EXERCISE GOAL>
Say how many lines in the entries contain "size", giving only the number.

EXTRACTED INFORMATION>
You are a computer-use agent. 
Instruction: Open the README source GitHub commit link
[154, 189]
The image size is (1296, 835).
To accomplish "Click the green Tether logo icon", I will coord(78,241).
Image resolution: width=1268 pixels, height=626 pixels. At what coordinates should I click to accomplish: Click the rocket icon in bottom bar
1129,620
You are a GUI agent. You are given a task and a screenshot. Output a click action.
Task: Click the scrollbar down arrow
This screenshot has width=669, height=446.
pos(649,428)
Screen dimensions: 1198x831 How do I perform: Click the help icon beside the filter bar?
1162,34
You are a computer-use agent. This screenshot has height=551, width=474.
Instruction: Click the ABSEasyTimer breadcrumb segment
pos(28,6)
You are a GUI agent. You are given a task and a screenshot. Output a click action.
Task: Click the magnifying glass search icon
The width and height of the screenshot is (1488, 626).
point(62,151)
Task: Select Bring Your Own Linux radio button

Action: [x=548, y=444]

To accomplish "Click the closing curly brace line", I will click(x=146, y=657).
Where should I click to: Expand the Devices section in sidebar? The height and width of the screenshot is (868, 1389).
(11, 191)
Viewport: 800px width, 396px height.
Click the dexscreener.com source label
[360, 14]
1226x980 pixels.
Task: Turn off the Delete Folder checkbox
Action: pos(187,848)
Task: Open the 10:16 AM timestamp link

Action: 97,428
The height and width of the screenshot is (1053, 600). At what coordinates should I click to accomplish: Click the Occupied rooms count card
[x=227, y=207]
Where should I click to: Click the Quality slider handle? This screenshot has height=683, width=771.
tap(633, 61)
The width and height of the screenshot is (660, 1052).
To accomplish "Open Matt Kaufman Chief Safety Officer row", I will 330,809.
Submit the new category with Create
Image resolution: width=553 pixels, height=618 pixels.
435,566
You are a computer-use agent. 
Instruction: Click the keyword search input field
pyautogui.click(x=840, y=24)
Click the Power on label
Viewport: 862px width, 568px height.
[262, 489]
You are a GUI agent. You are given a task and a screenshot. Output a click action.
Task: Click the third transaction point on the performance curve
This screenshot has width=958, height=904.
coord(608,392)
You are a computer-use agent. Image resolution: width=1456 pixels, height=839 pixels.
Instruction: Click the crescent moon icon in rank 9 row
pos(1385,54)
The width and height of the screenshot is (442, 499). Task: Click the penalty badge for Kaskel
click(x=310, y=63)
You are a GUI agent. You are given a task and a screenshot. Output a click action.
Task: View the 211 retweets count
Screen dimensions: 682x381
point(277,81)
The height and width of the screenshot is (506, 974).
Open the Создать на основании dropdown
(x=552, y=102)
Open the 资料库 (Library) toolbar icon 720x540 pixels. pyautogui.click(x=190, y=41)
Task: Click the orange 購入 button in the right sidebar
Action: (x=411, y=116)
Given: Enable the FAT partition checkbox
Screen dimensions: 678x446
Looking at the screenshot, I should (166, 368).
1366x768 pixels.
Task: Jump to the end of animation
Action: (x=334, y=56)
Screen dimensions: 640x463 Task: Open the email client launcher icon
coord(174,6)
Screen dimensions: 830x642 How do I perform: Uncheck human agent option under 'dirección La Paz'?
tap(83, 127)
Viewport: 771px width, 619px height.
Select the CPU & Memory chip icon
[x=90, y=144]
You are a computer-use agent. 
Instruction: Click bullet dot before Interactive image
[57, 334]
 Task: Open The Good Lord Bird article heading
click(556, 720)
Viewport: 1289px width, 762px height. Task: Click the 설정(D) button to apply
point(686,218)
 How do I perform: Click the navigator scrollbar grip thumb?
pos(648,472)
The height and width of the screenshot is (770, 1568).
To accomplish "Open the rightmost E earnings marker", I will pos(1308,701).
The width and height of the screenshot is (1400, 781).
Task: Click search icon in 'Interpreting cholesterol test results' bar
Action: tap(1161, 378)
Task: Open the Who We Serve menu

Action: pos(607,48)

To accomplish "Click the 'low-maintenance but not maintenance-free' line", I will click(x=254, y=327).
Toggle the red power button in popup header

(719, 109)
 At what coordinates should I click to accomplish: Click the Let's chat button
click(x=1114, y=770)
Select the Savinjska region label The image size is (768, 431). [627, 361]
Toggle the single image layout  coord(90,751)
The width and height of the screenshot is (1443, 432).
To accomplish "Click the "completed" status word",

ANSWER SPACE>
2